Vaccination is the single most important thing you can do to protect your child’s health – not just today, but for many years to come. Just because a disease is not common doesn’t mean that it doesn’t exist. The disease is still a threat, and often the only thing preventing it is the vaccine. Outbreaks of vaccine-preventable disease have occurred both here and in other countries where children have not been immunized.
The most common risks include pain and redness at the site of injection and low-grade fevers. The vast majority of risks are not severe and resolve within one to two days.
Vaccine schedules in the U.S. are developed by the Advisory Committee on Immunization Practices of the Centers for Disease Control and Prevention. This group of vaccine experts receives input from the American Academy of Pediatrics and the American Academy of Family Physicians. This schedule is published yearly in January.
No. More than a dozen studies have been published showing that autism is not associated with receiving vaccines. We have more than sufficient information to say that vaccines, including MMR, do not cause autism. Autism, now more commonly referred to as Autism Spectrum Disorder (ASD), is a collection of several disorders that have common areas of abnormality. The main areas are social skills, communication skills and repetitive or obsessive traits. These abnormalities are typically noted between the first and second year of life. The MMR is also typically administered at this time. It is understandable that people noted the events occurring about the same time and concluded that the vaccine may be causing ASD. This belief was boosted by a study published by a British physician who said the MMR, and specifically the measles vaccine, caused autism. This study has been discredited, and the co-authors of the study subsequently published a formal retraction. While we still do not know exactly what does cause autism, it is likely caused by many factors, including genetics, abnormal brain growth, environmental triggers, and prematurity. Further studies to evaluate a link between vaccines and ASD is not beneficial and actually spend precious resources that could be redirected toward research critical to understanding and hopefully preventing ASD.

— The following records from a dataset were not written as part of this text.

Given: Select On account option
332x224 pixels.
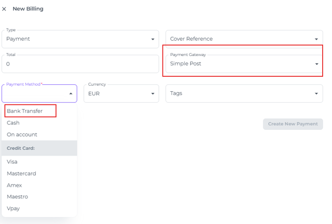Looking at the screenshot, I should [22, 135].
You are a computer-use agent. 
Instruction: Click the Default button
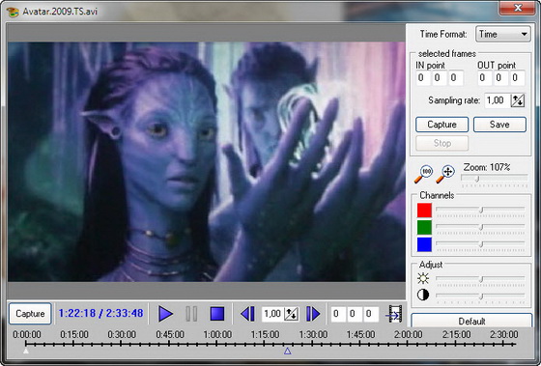(471, 321)
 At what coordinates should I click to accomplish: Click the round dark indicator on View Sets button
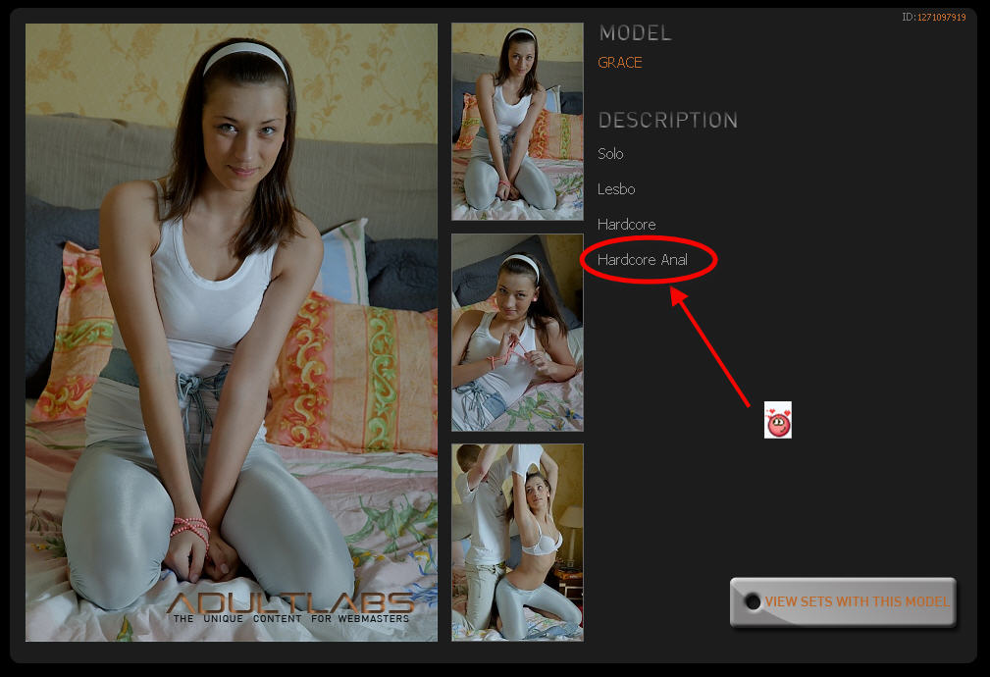753,601
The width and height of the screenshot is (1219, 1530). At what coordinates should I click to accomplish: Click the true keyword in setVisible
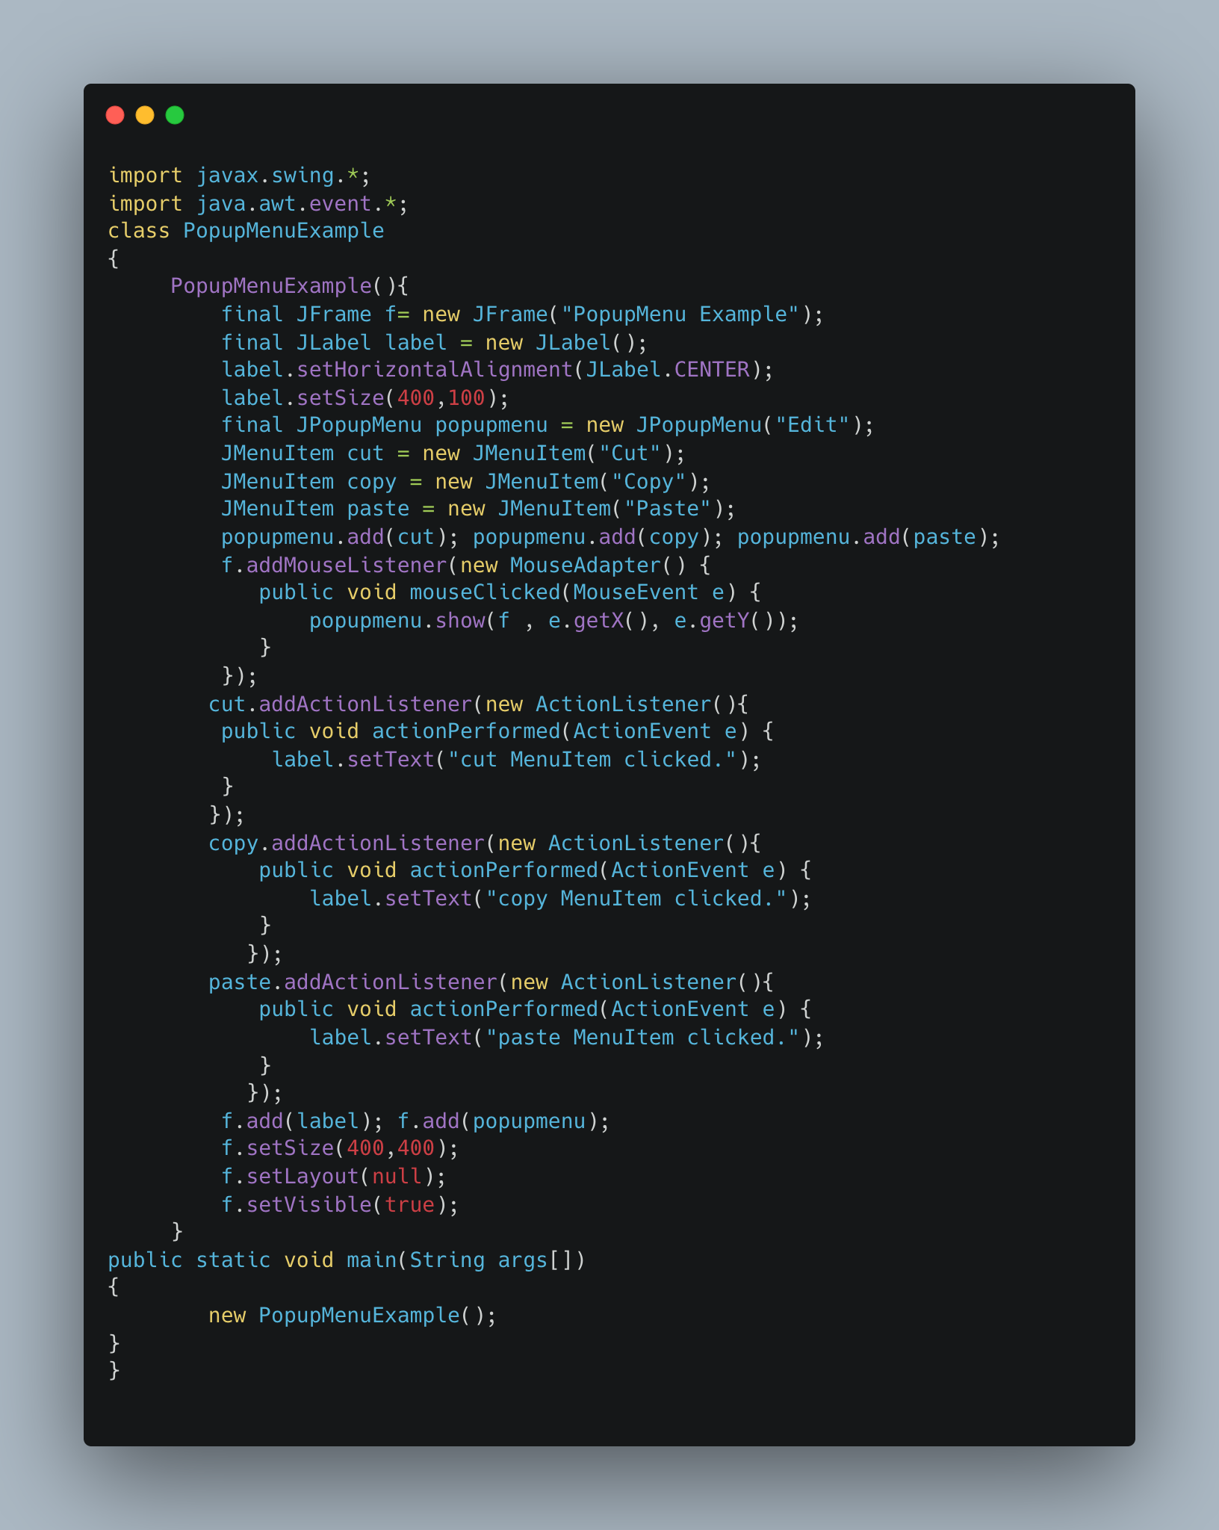pyautogui.click(x=409, y=1204)

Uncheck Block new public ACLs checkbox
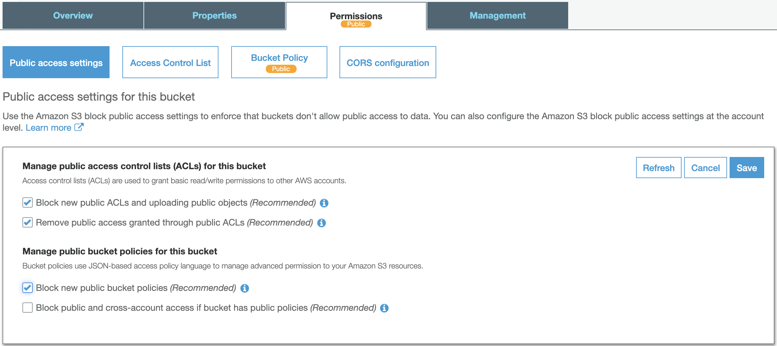point(28,202)
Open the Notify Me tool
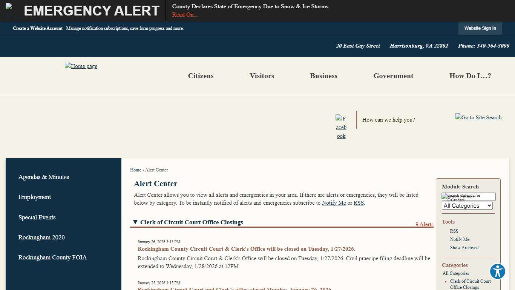515x290 pixels. 460,239
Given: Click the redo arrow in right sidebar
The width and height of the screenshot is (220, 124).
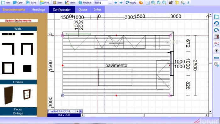Looking at the screenshot, I should (216, 30).
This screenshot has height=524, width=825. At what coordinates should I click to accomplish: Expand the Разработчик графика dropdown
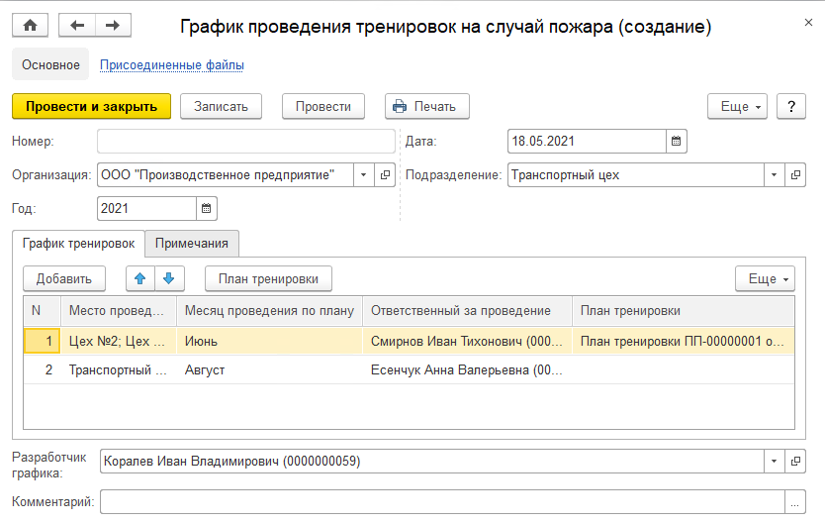[773, 462]
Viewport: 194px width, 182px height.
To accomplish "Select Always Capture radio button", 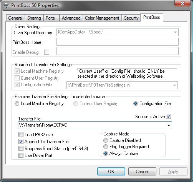I will [x=106, y=154].
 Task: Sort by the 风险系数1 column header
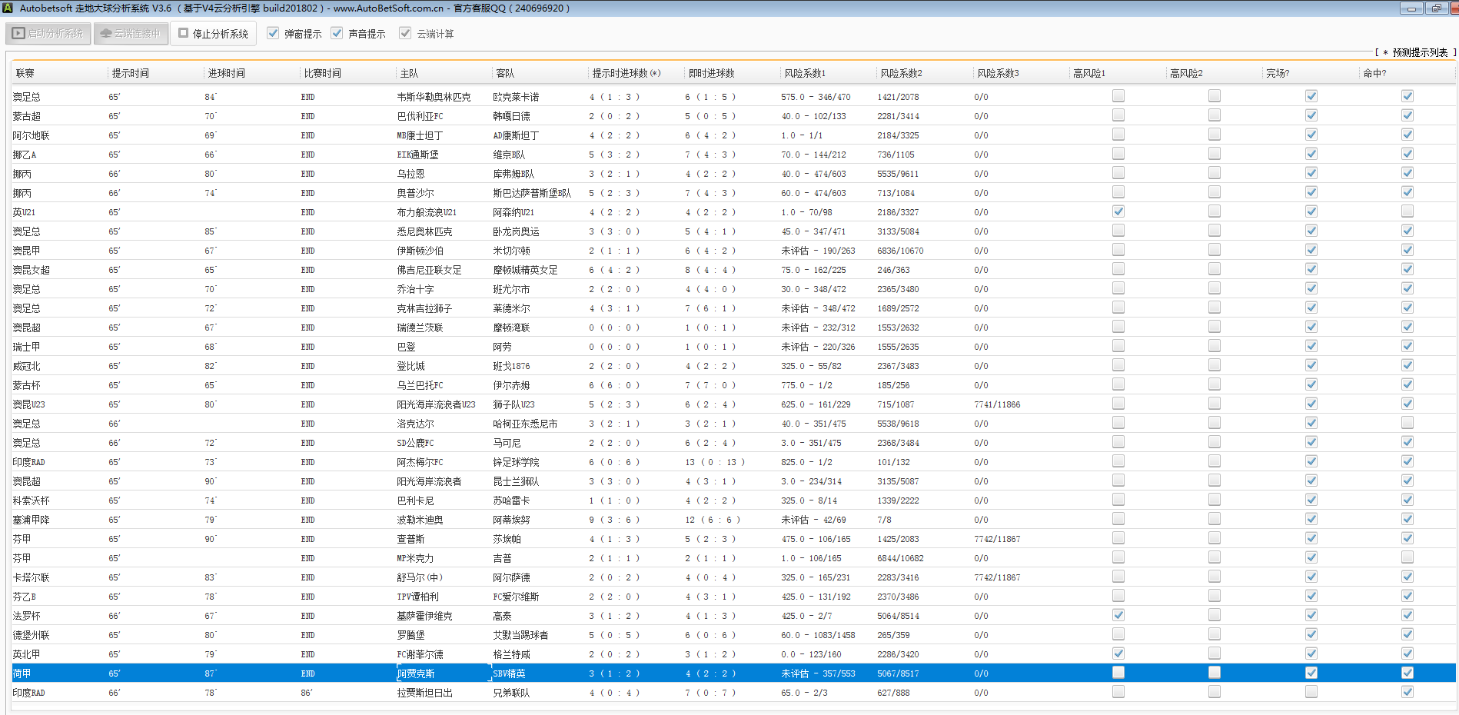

Many vaccines contain alum, which has been used in vaccines for over 75 years and has been found to be safe. Alum is an adjuvant. Adjuvants are used to help our bodies create a better immune response to vaccines, making the vaccines more effective. Without an adjuvant, children may need more shots or have lower immunity to the infections. We routinely ingest aluminum. For example, a quart of infant formula contains about the same amount of aluminum as the entire schedule of recommended pediatric vaccines.
Cases of measles, mumps and whooping cough have increased in the U.S., occurring overwhelmingly in unimmunized children. In most outbreaks of measles, it has been found that unimmunized children were 20 times more likely to contract measles than vaccinated children. So, parents choosing not to immunize their children are putting their children at risk of getting infections that are far more serious than the risks associated with the vaccines.
Airplane travel – and our ability to cross the globe in under a day – means anyone could be exposed to any infection before the contagious person even begins to show symptoms. Immunizations are needed to keep our children safe. To date, throughout the world, smallpox is the only infectious disease that has been eradicated. Vaccines can safeguard our children against many others.
Yes, some viral vaccines contain gelatin to stabilize vaccines so that they remain effective after manufacture. All gelatin contained in vaccines is porcine in origin. However, both leaders of the Jewish and Muslim faiths have declared that pork derived additives in medicines are permitted for those observant of these religions. Rabbi Abraham Adler, from the Kashrus and Medicines Information Service in the United Kingdom has advised that “according to Jewish laws, there is no problem with porcine or other animal derived ingredients in non-oral products. This includes vaccines, injections, suppositories, creams and ointments”. Scholars of the Islamic Organization for Medical Sciences have also determined that the process by which the original pork product is transformed into gluten, alters it enough whereby it is permitted for observers of Muslim faith to receive vaccines.
No. While some vaccines against viruses (chickenpox, rubella and hepatitis A) use fetal cells grow the vaccine viruses; once the vaccine virus is grown, it is purified, so that no human cells or human genetic material (DNA) remain in the vaccine.
Thimerosal, which is used in some flu vaccine formulations, contains ethyl mercury. This is readily excreted from the body. The accumulative, toxic form of mercury found in certain kinds of fish, is methyl mercury.